O encontro que, como evento, não se inscreve em um mundo prévio, em meu mundo, neste “Welt” (mundo) a cada vez meu (je meines) que Heidegger afirma ser um constituinte ontológico do Dasein.
O encontro que introduz no mundo sempre “meu” a estranheza de um mundo “outro” (incomparavelmente), o mundo do outro.
O evento que transforma o mundo do adventício de ponta a ponta.
O evento que providencia o acesso ao mundo do outro, ao qual não se poderia aceder por si mesmo.
O evento que permite “ver” o próprio mundo e a si mesmo a partir do mundo do outro.
O encontro que significa, para o adventício, uma metamorfose do mundo ao romper o mundo solitário e introduzir possíveis que nele não se prefiguravam.

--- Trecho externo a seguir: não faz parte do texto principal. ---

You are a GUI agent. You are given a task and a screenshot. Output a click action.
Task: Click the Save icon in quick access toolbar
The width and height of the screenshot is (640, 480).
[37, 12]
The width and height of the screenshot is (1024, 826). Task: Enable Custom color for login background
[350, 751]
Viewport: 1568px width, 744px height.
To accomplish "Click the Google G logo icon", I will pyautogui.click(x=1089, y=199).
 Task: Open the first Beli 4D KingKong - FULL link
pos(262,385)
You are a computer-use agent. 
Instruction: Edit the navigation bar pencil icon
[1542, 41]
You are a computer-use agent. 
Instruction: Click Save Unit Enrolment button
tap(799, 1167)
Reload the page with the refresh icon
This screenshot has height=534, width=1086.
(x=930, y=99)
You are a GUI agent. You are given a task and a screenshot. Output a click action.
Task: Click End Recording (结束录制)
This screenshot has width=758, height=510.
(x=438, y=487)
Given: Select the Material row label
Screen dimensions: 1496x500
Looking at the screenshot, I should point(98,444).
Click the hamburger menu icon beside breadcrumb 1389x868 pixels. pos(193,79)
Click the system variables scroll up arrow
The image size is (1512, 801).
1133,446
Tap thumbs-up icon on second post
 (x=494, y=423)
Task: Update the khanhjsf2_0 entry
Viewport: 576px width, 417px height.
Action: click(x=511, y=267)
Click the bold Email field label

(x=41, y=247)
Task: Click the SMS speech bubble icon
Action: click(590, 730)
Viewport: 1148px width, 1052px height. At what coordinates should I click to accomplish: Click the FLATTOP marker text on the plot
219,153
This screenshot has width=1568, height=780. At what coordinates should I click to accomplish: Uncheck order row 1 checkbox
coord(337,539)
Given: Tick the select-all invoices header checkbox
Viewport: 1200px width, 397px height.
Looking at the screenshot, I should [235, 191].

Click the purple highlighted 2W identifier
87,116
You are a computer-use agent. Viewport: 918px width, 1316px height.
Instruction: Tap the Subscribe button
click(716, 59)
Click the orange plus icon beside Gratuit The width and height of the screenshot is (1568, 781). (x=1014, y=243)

A citação de Kafka em uma carta a Milena: “O que me acontece (was geschieht) é algo formidável (Ungeheuerliches; literalmente: de imenso, de assustador), meu mundo se desmorona e meu mundo se edifica (meine Welt stürtz ein, meine Welt baut sich auf)… De sua queda, eu não me queixo, ele estava se desmoronando, eu me queixo de sua edificação, eu me queixo de minhas fracas forças, é de nascer que eu me queixo, é da luz do sol.”